João Filipe Mendes, 43 ans, est l’un des rares producteurs à avoir une petite parcelle de cerisiers couverte et, en 2024, lorsque la pluie a beaucoup endommagé le fruit, il a constaté la différence que cela pouvait faire.
« Sur les arbres de la même variété, ceux sous couverture ont produit des cerises, avec une baisse allant jusqu’à 10 %. Ceux non couverts n’ont pas produit de cerises. Cela a été une perte de presque 100 %, » a illustré le producteur d’Alcongosta, avec 1,5 hectares couverts sur environ 35 hectares de cerisiers à la ferme de Castelo Novo.
Les tunnels sur le premier hectare ont été installés il y a trois ans pour un coût de 62 000 euros, plus deux machines pour l’entretien et l’ouverture et fermeture des plastiques manuellement, représentant un investissement de 18 000 euros chacune.
« C’est un coût énorme, » a déclaré João Filipe Mendes, qui, cette campagne avec des températures défavorables et des pluies persistantes, a vu de nombreuses cerises protégées par les tunnels pourrir sous l’humidité créée par les structures.
Le projet initial prévoyait de couvrir 18 hectares, mais il a reculé face aux coûts. Il serait plus pratique que les plastiques puissent être amovibles avec des mécanismes automatiques, même par le biais d’une commande sur le mobile, pour ventiler facilement les zones et éviter l’humidité et le fendillement des cerises, mais avec ces structures électriques, les budgets doublent.
« Il serait bénéfique d’avoir une plus grande superficie. Le problème, c’est le coût de l’investissement. Les agriculteurs n’ont pas la capacité de créer ces structures, » a déploré João Filipe Mendes.
D’après son expérience, il a observé que les tunnels réduisent le risque et rendent le fruit moins dépendant des caprices du temps.
« Cela a l’avantage de réduire la baisse de production, de produire plus, d’avoir un plus grand calibre, protège des coups de soleil et des brûlures, tandis que l’inconvénient est que le fruit devient plus mou sous les plastiques, » a-t-il énuméré.

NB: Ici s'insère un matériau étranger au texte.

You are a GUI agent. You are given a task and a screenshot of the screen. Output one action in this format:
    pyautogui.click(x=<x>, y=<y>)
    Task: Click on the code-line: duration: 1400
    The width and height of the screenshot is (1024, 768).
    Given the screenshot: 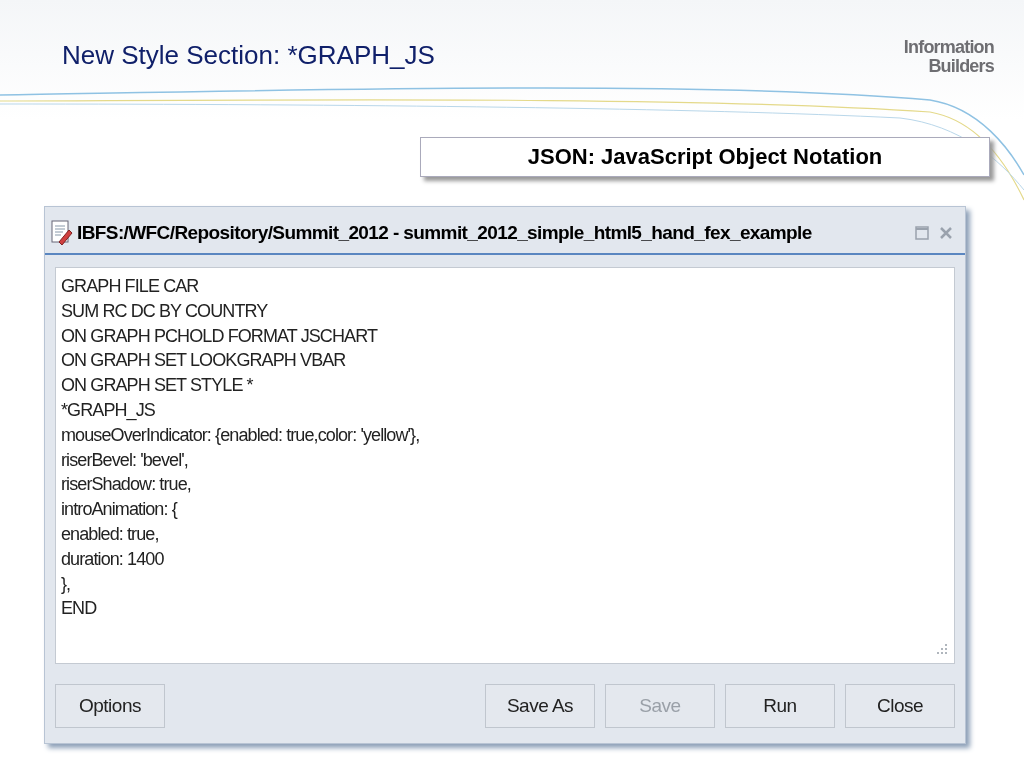 What is the action you would take?
    pyautogui.click(x=112, y=559)
    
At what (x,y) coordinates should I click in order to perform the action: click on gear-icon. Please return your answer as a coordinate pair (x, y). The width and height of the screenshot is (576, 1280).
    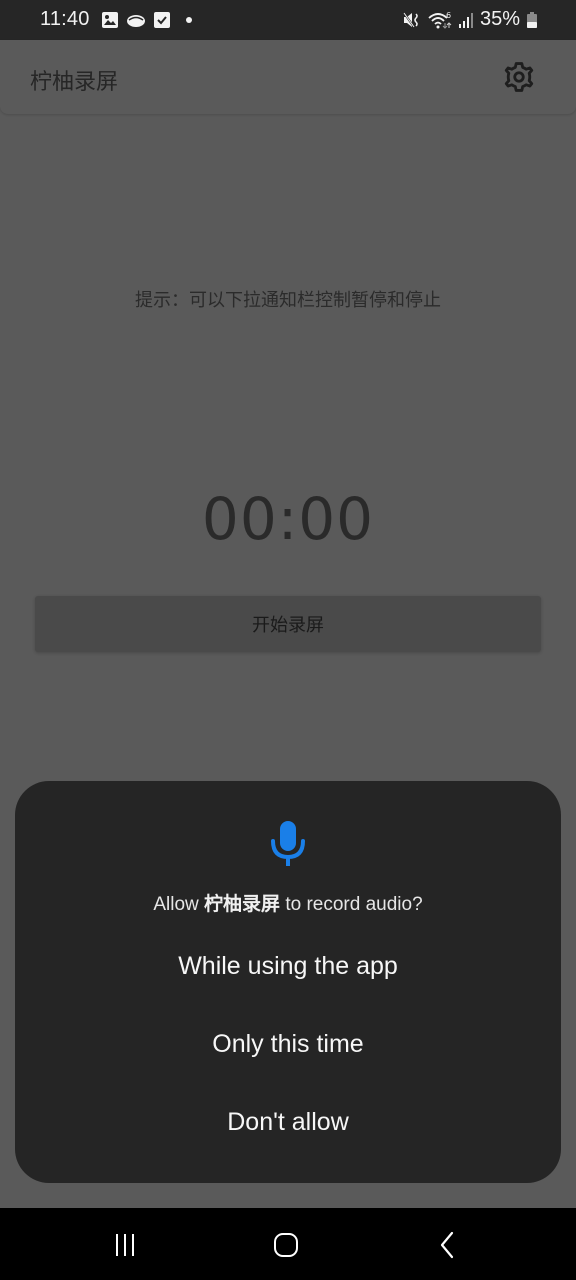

Le président de la Câmara do Fundão, Paulo Fernandes, a informé que, sur les deux mille hectares de cerises en production dans la municipalité, seulement six sont couverts. Il a exprimé le désir de voir 10 % des vergers équipés de tunnels, soit l’équivalent de 200 hectares, affirmant avoir l’assurance de la tutelle que les valeurs de référence pour l’installation des couvertures adaptées à la cerise vont augmenter pour couvrir environ 50 % du coût.
L’autarque a souligné que les soutiens pour les couvertures antigrêle ne couvrent qu’environ 10 % du coût d’installation et que les structures pour les cerises doivent avoir des caractéristiques protégeant également de la pluie. Il espère que, dès que le gouvernement prendra ses fonctions, les lignes de soutien seront mises à jour pour permettre la « viabilité de l’investissement ».
Gonçalo Batista, 45 ans, avec environ 13 hectares de cerisiers, a constaté que les pluies prolongées et les températures ont affecté la pollinisation et la nouaison, ce qui s’est traduit par une baisse de la production.
Face à ce qu’il a constaté ces dernières années, il a défendu que les agriculteurs doivent disposer de mesures leur permettant de faire face à l’imprévisibilité météorologique.
« Nous devons nous adapter à ce qui se passe. Nous avons besoin de politiques qui nous aident à tenter de contrer cette aléatoire du climat, par exemple avec la protection des vergers, mais aussi la mise à jour des risques des assurances agricoles, » a-t-il préconisé.
Le gérant associé de Cerfundão, Filipe Costa, a mentionné « l’investissement assez important » d’un équipement qui, pour la cerise, ne peut se limiter à un filet antigrêle, mais doit être un plastique nécessitant une structure d’ancrage plus robuste, ce qui dans les zones moins planes, augmente les coûts d’installation.
Il y a deux ans, la ministre d’alors a défié les producteurs à monter des tunnels avec des films photovoltaïques, un « gain de productivité et de production d’énergie propre », mais sans soutiens proportionnés, les agriculteurs n’envisagent pas cette option.